Whilst we were waiting for the horses to come up we crossed the stream,
and wishing to see as much of the country on its banks northerly, as
possible, I proceeded down the stream, and had scarcely rode a mile when
I was no less astonished than delighted to find that it joined a very
fine river, coming from the east-south-east from among the chain of low
grassy hills, bounding the east side of the valley in which we were.

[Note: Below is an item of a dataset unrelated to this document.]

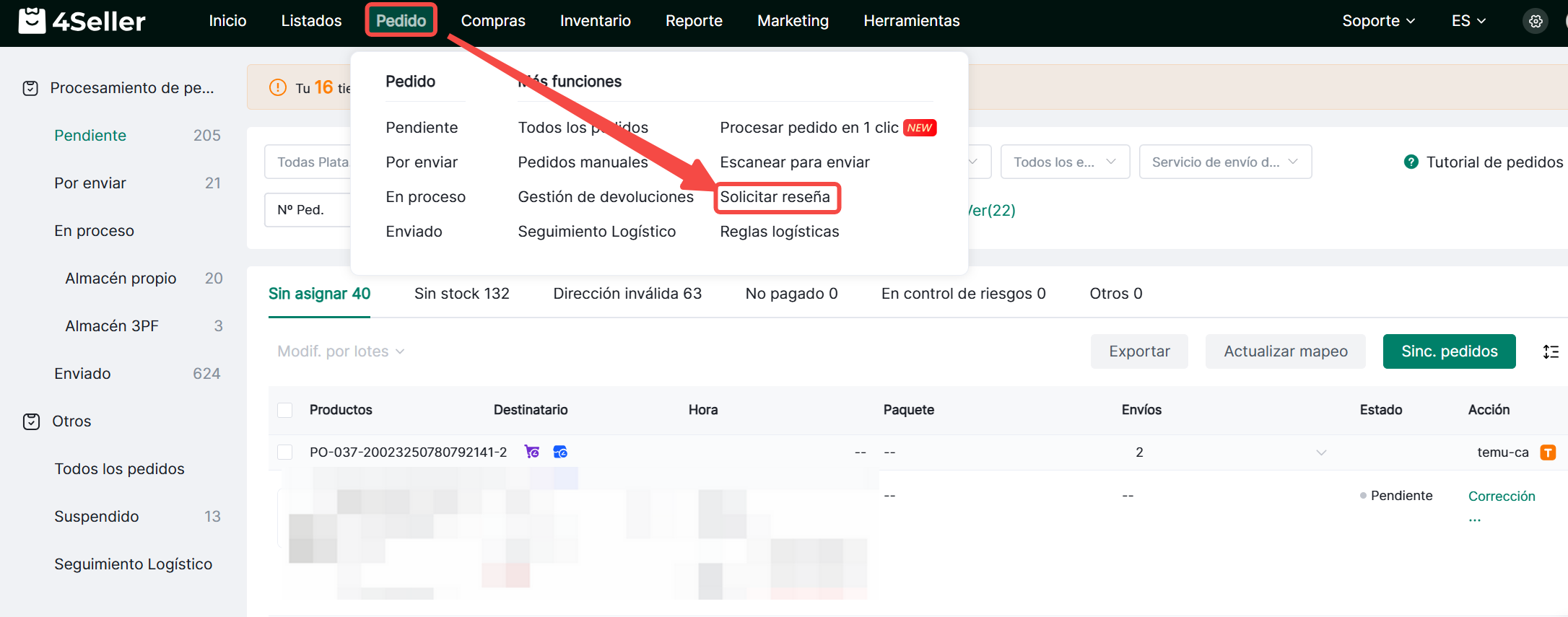This screenshot has height=617, width=1568.
Task: Click the Exportar button
Action: [1138, 351]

This then was certainly the long sought Macquarie, the sight of which
amply repaid us for all our former disappointments. Different in every
respect from the Lachlan, it here formed a river equal to the Hawkesbury
at Windsor, and in many parts as wide as the Nepean at Emu Plains. These
noble streams were connected by rapids running over a rocky and pebbly
bottom, but not fordable, much resembling the reaches and falls at the
crossing place at Emuford, only deeper: the water was bright, and
transparent, and we were fortunate enough to see it at a period when it
was neither swelled beyond its proper dimensions by mountain floods, nor
contracted by summer droughts. From its being at least four times larger
than it is at Bathurst, even in a favourable season, it must have
received great accessions of water from the mountains north-easterly;
for from the course it has run from Bathurst, and the number of streams
we have crossed all running to form it from the south and south-west, I
do not think it can receive many more from that quarter between us and
Bathurst, at least of sufficient strength to have formed the
present river.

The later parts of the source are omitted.